The Fund also invests in therapeutic devices, like the acne-fighting microparticles developed by Rox Anderson, MD, Director of the Wellman Center for Photomedicine at the MGH. Commercialized through Sebacia Inc, these gold-plated microparticles are massaged into the facial hair follicles then heated by dermatologists using a standard laser that is common in their offices. The laser pulse creates a heating effect in the sebaceous glands to reduce their activity and the subsequent inflammatory lesions that result in acne.
Sebacia is pursuing FDA approval for the first physician office treatment to offer acne patients relief. It recently raised $22 million to complete its U.S. pivotal trial, submit to the FDA and start its U.S. launch.
A number of innovative therapies have spun out of Partners through the Fund’s efforts, including SDP051 – an antibody drug commercialized by Adheron Therapeutics that could potentially provide a powerful tool in the fight against diseases like rheumatoid arthritis, fibrotic pathology, and a number of cancers.
SDP051 acts by inhibiting a protein called Cadherin-11 (Cad-11). This protein acts as an adhesive between cells that compose connective tissue in the skin and lungs, and between similar cells in the joints. By disrupting this adhesion, SDP051 could potentially alleviate joint destruction in patients with rheumatoid arthritis, and aid in the treatment of a variety of other diseases.
“Targeting cadherin-11 has proven effective in animal models in treating fibrotic diseases involving the lung, skin and gut. It alters the development and function of myofibroblasts which are the final common pathway for excess collagen deposition,” says Michael Brenner, MD, Chief of Rheumatology, Immunology and Allergy at the BWH, and the Theodore Bevier Bayles Professor of Medicine at Harvard Medical School.

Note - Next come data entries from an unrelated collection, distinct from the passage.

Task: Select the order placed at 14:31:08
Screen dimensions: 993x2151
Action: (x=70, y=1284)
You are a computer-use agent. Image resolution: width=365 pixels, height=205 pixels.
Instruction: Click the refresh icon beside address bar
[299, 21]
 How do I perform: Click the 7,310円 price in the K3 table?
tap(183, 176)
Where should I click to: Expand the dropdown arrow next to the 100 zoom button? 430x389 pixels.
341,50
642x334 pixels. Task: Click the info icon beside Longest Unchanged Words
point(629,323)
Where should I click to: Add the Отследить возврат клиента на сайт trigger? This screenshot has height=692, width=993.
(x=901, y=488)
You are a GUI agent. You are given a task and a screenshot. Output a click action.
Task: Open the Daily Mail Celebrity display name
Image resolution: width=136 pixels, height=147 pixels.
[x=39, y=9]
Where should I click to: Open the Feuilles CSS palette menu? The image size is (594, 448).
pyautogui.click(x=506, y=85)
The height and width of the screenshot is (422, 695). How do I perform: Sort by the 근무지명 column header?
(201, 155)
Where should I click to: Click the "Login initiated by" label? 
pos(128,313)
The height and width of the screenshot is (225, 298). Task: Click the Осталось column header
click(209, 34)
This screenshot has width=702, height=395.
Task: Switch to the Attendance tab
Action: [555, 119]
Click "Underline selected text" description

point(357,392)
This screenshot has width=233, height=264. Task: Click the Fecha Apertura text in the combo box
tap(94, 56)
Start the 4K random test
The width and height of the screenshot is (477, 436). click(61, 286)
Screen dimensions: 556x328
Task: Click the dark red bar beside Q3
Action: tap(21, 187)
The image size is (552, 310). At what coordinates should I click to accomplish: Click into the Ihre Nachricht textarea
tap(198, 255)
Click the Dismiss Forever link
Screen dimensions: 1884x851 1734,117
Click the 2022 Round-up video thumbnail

Results of a recent Phase 1 clinical trial suggest the therapy is well tolerated in healthy humans.
“Every once in awhile, you can take great science and turn it into a start up, and then turn that startup into a product that reaches patients,” Kitterman says. “That process – thinking about the science and the idea, exploring the options and planning its evolution into a company – is exciting. And then someday the company starts to have a real impact on health care, creating jobs and patient benefit. And that’s what makes it all worthwhile.”
Partners Impact Investing Fund
Since 2000, it is estimated that inventions conceived by Partners’ investigators have generated more than $75 billion in commercial sales revenue. The Partners Innovation Fund plays a important role in this process, attracting external investment capital and creating returns for the hospitals and their inventor/investigators along the way.
Soon, every investment that Partners makes through its own high-performing Innovation Fund will be leveraged by additional capital from the Partners Impact Investing Fund (PIIF) via pairing of the impact investing fund and the Partners Innovation Fund. The PIIF aims to generate long-term capital appreciation for external investors while buttressing Partners’ societal mission to improve by accelerating medical innovation.
The PIIF offers a unique opportunity for eligible investors to make private equity investments, alongside the Partners Innovation Fund, in technologies emerging from Partners HealthCare System’s flagship hospitals: Brigham and Women’s Hospital (BWH), Massachusetts General Hospital (MGH), and McLean Hospital. It will be managed by the same dedicated team that powers the Innovation Fund. The Impact Investing Fund is targeted to be a minimum of $50 million in aggregate investor commitment. It will allow private investors to be part of every investment Partners makes for itself and to take unprecedented advantage of the proprietary knowledge resident inside Partners and among the Partners Innovation team.